Producing something as original as The Invention of Hugo Cabret was a feat in and of itself. So making an audiobook of that book would take some additional originality. Scholastic Audio solved the conundrum and then had Mr. Selznick explain what they did. Pretty cool.
Thanks to On Our Minds @ Scholastic for the link.
Now I was shocked SHOCKED to learn that author/illustrator Scott Fischer created a wide array of fun videos regarding cereal. Shocked, I say, because no one told me about them. I can’t embed them either, but if you’re interested, they’re pretty cute. Here is Video #1, Video#2, Video#3, Video#4, Video#5, Video#6, Video#7, Video#8.
He knows what he likes.
I do love that book.
So a friend of mine says to me, "Hey. Did you see the Parks & Recreation episode that made fun of the library? And I say, "Uh, no." I’m not asking you to watch the whole thing here, but the parts at the beginning about the library are, indeed, quite amusing.
I spent pretty much that entire episode mistaking Megan Mullally for Julianne Moore. Thanks to Dan McCoy for the link.
It’s weird when a fellow in your workplace goes to work for Washington. But that’s what happened with David Ferreiro (described in this article as looking, "as much like an amiable police detective as an academic") who is now our National Archivist. And after reading this article, I want that job too. If only it encourages Michael E. Ruane to write about me.
Thanks to AL Direct for the link.
For your off-topic madness of the day, I fell in love with this little piece. The term "dreamlike" is bandied about to describe pretty much anything that tries for the slow surreal. I’m going to go out on a limb here and saying that this video, on the other hand, is the real deal. The fact that it also happens to be a sheer delight is just icing on the cake, really. Drawn, who I lifted this from, described it as, "Lois van Baarle’s graduation animation for the Utrecht School of the Arts, Trichrome Blue, is a hypnotic underwater Through the Looking Glass odyssey presented as a strange, futuristic commercial."

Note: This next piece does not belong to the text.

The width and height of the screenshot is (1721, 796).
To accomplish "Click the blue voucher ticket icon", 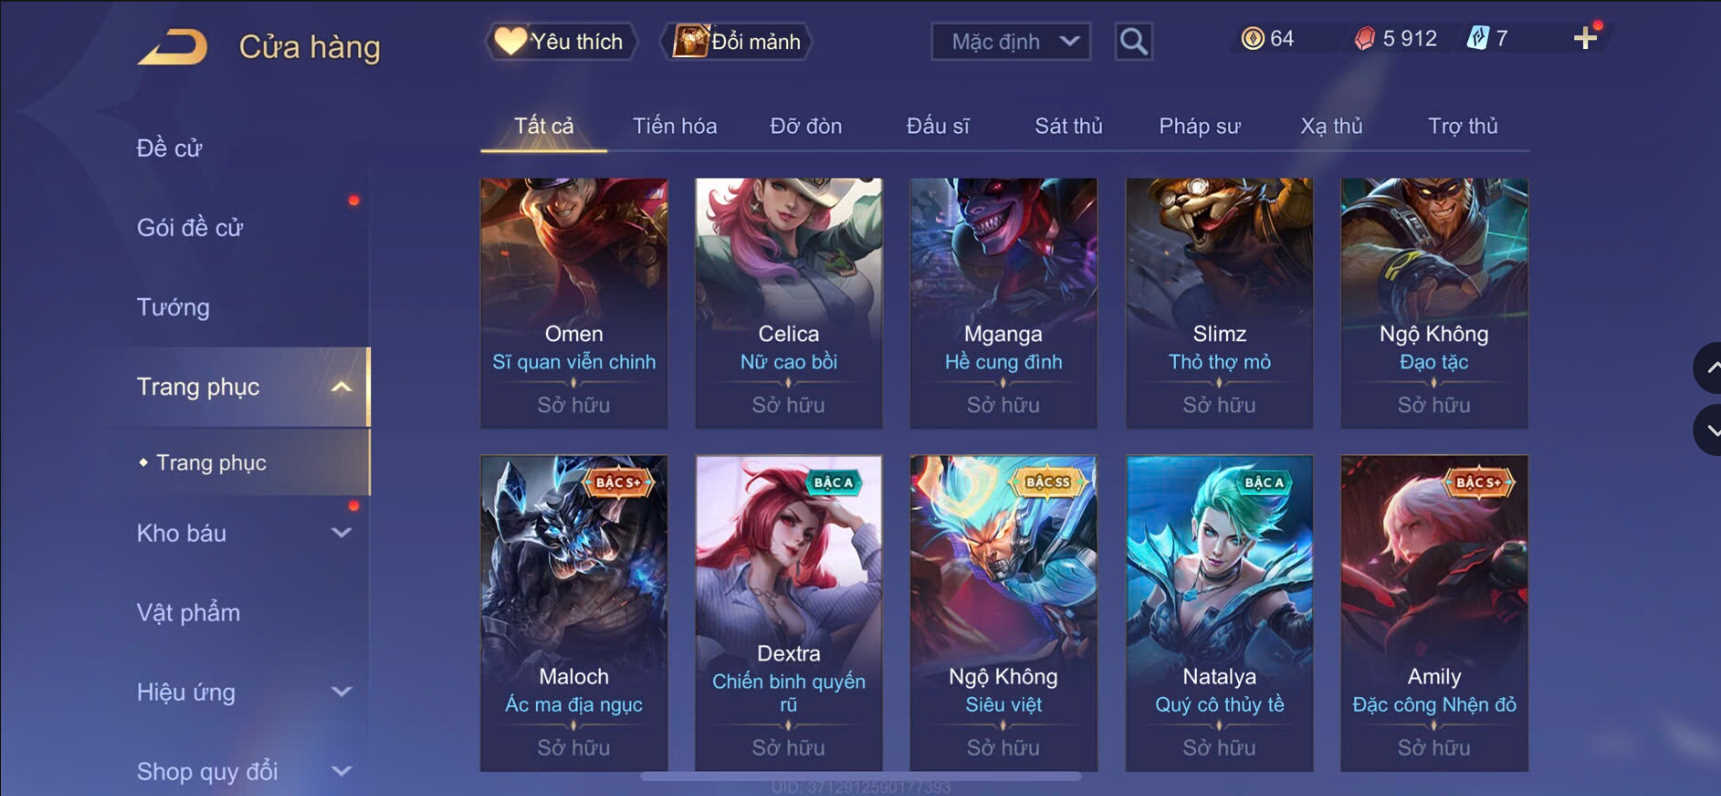I will point(1477,39).
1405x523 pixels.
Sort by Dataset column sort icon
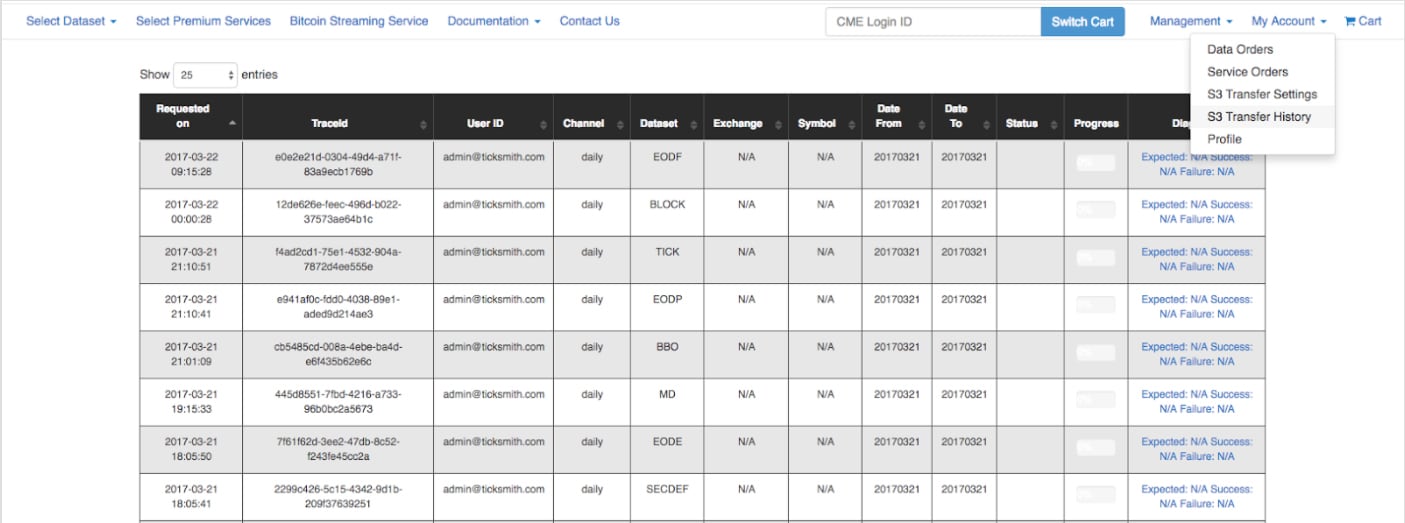[693, 124]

Thanks again to Drawn for the link.
Filed under: Videos
About Betsy Bird
Betsy Bird is currently the Collection Development Manager of the Evanston Public Library system and a former Materials Specialist for New York Public Library. She has served on Newbery, written for Horn Book, and has done other lovely little things that she'd love to tell you about but that she's sure you'd find more interesting to hear of in person. Her opinions are her own and do not reflect those of EPL, SLJ, or any of the other acronyms you might be able to name. Follow her on Twitter: @fuseeight.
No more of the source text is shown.